▸ RECORDS PROVIDED:
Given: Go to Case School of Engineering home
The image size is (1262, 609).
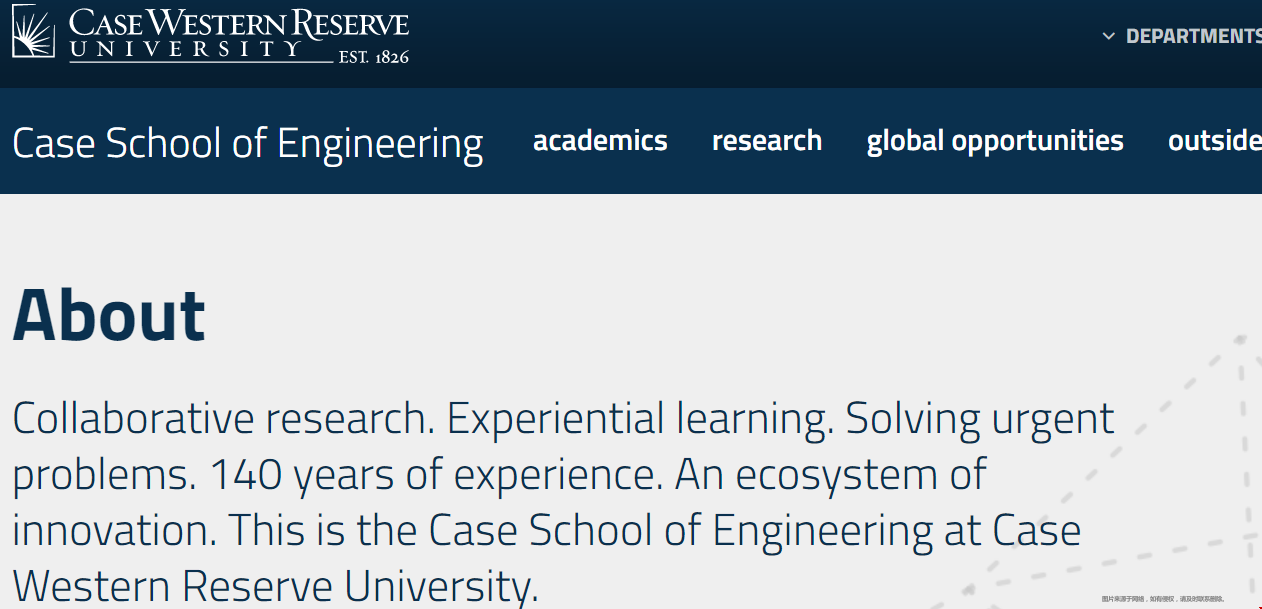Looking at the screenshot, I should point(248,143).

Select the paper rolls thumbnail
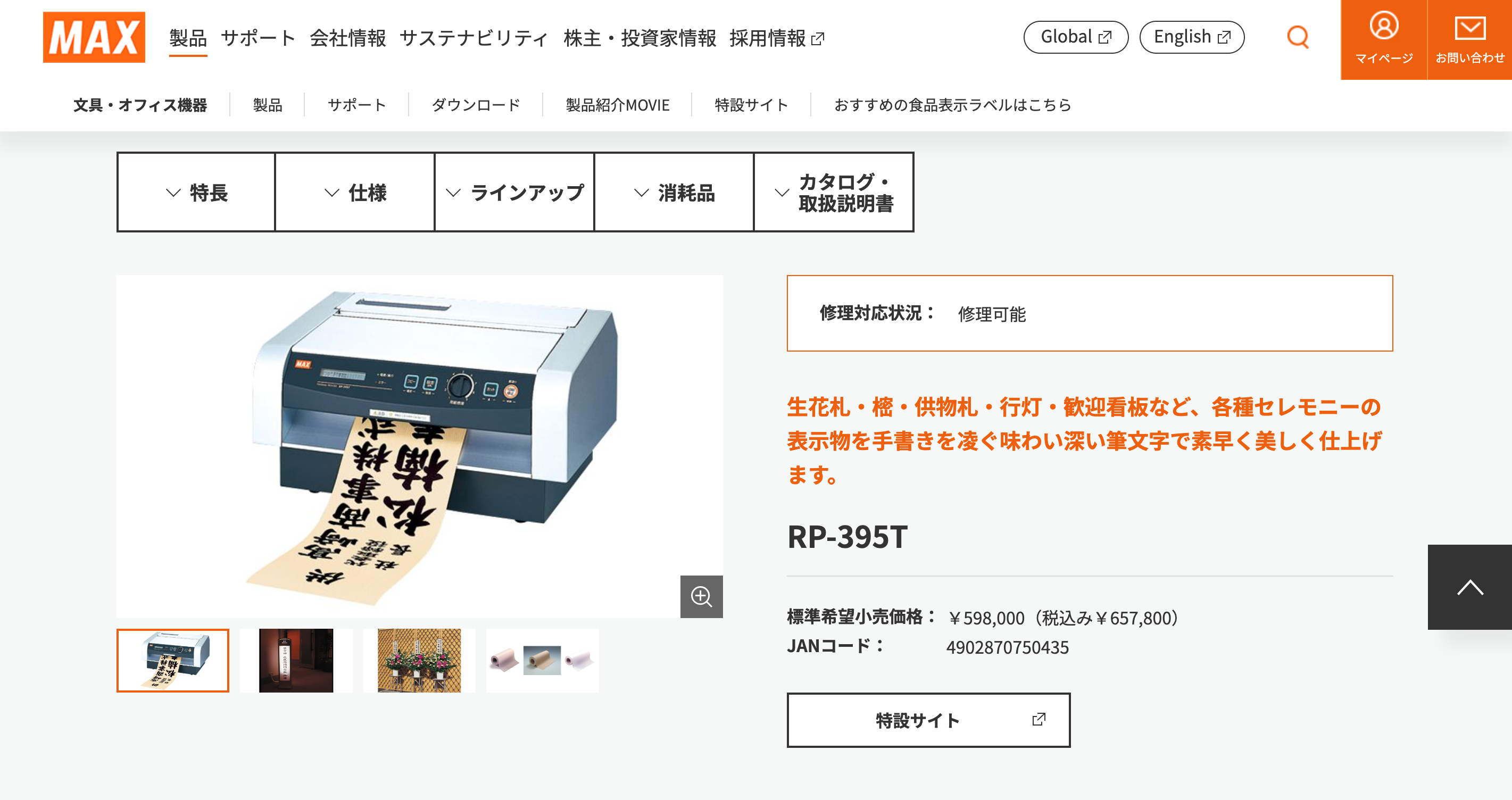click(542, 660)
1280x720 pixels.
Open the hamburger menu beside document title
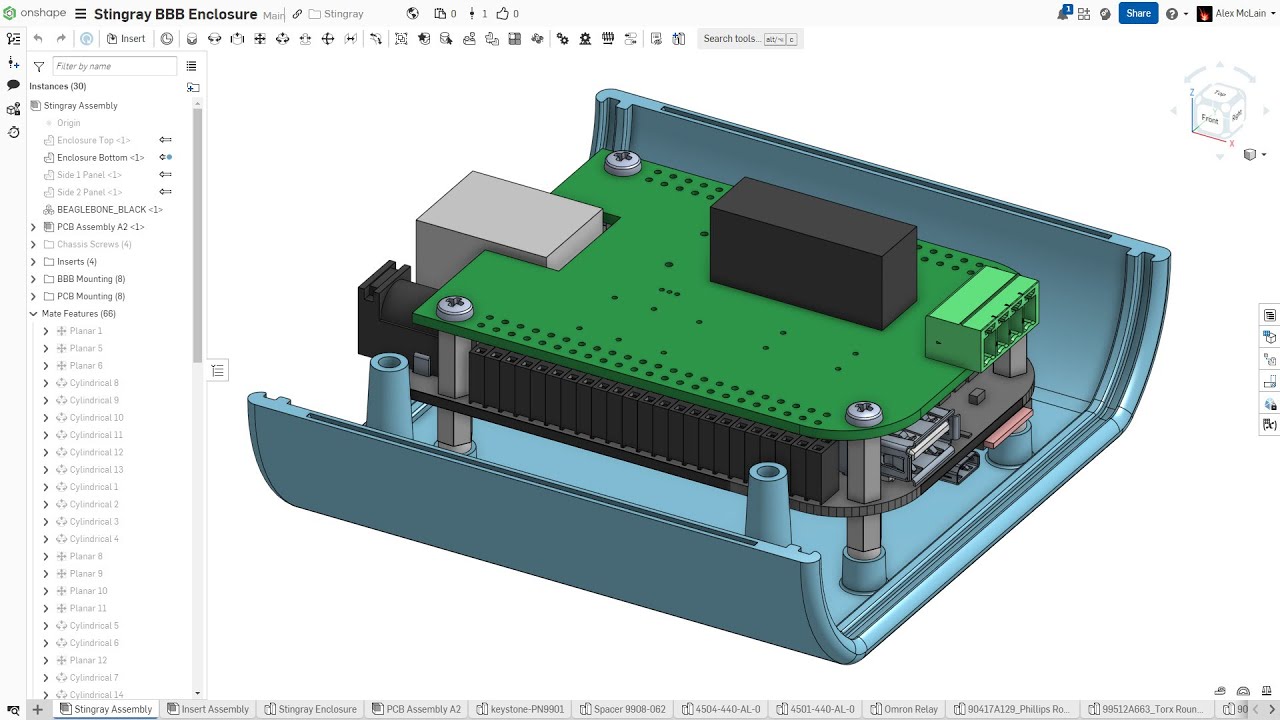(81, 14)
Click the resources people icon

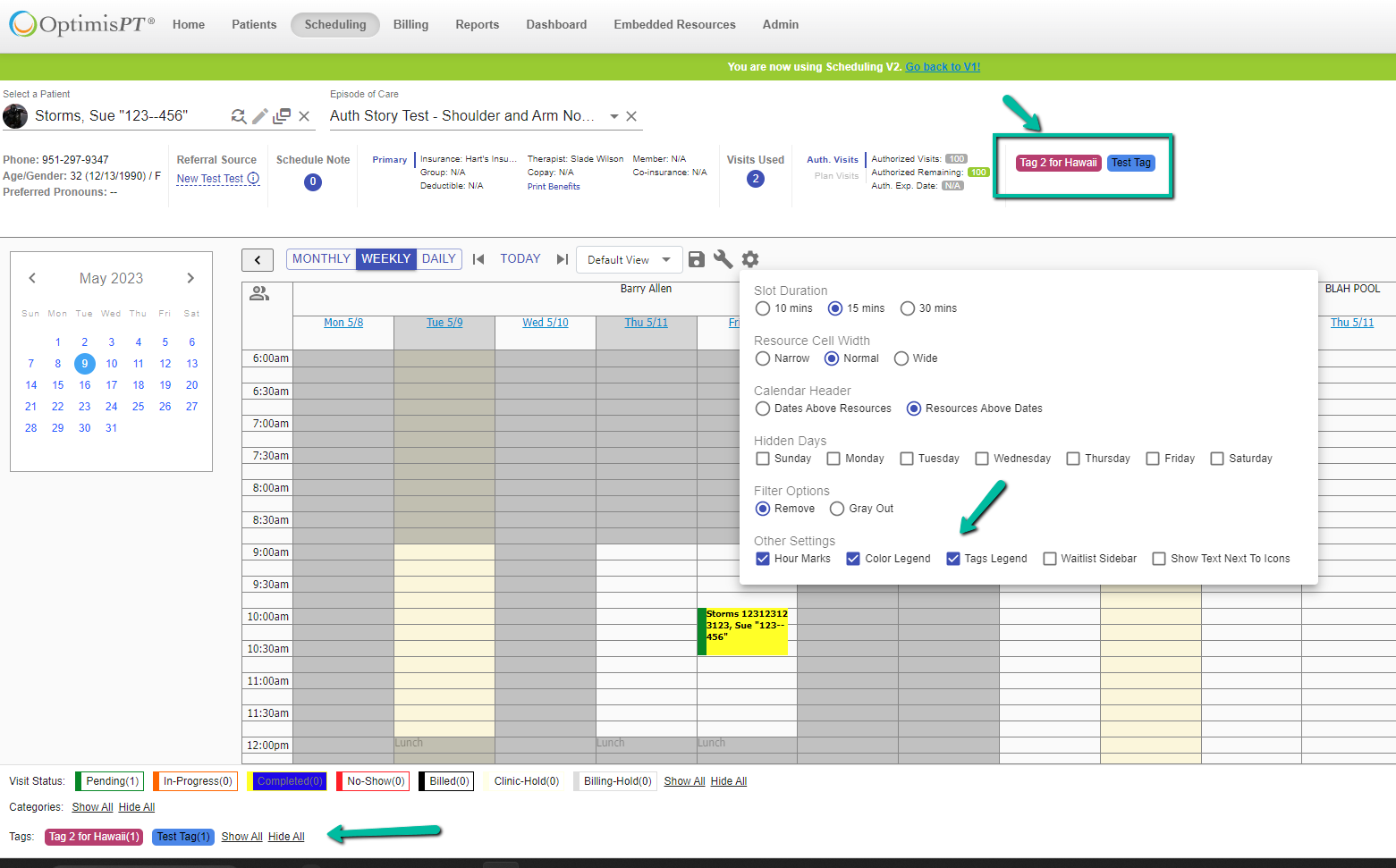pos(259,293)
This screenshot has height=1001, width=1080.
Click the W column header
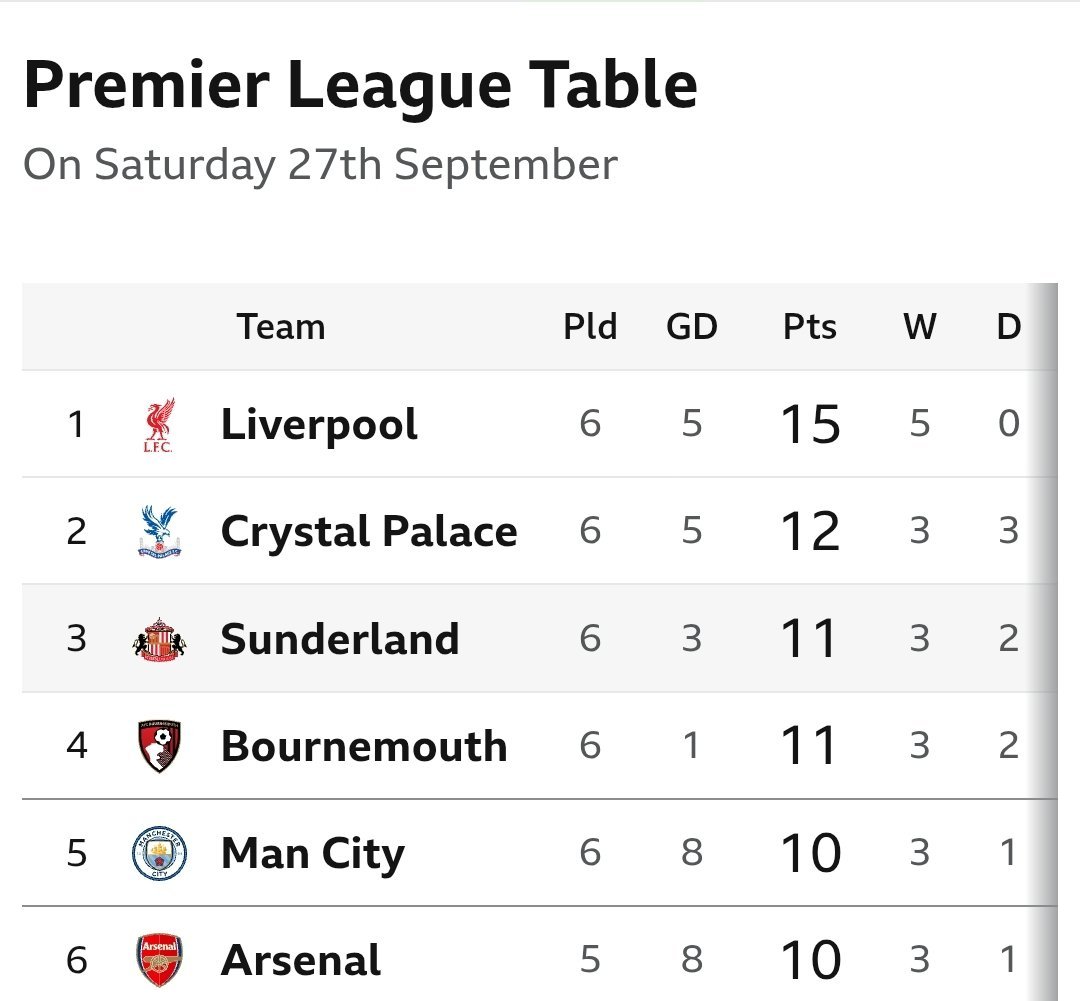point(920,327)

▸ WHAT IS NEEDED: Copy each line above precisely, dropping the pictures.

▸ RESULT:
Given: Go to Case School of Engineering home
The image size is (1262, 609).
Looking at the screenshot, I should point(248,143).

Select the paper rolls thumbnail
click(542, 660)
1280x720 pixels.
Open the hamburger menu beside document title
(81, 14)
Click the resources people icon

pos(259,293)
This screenshot has height=1001, width=1080.
Click the W column header
point(920,327)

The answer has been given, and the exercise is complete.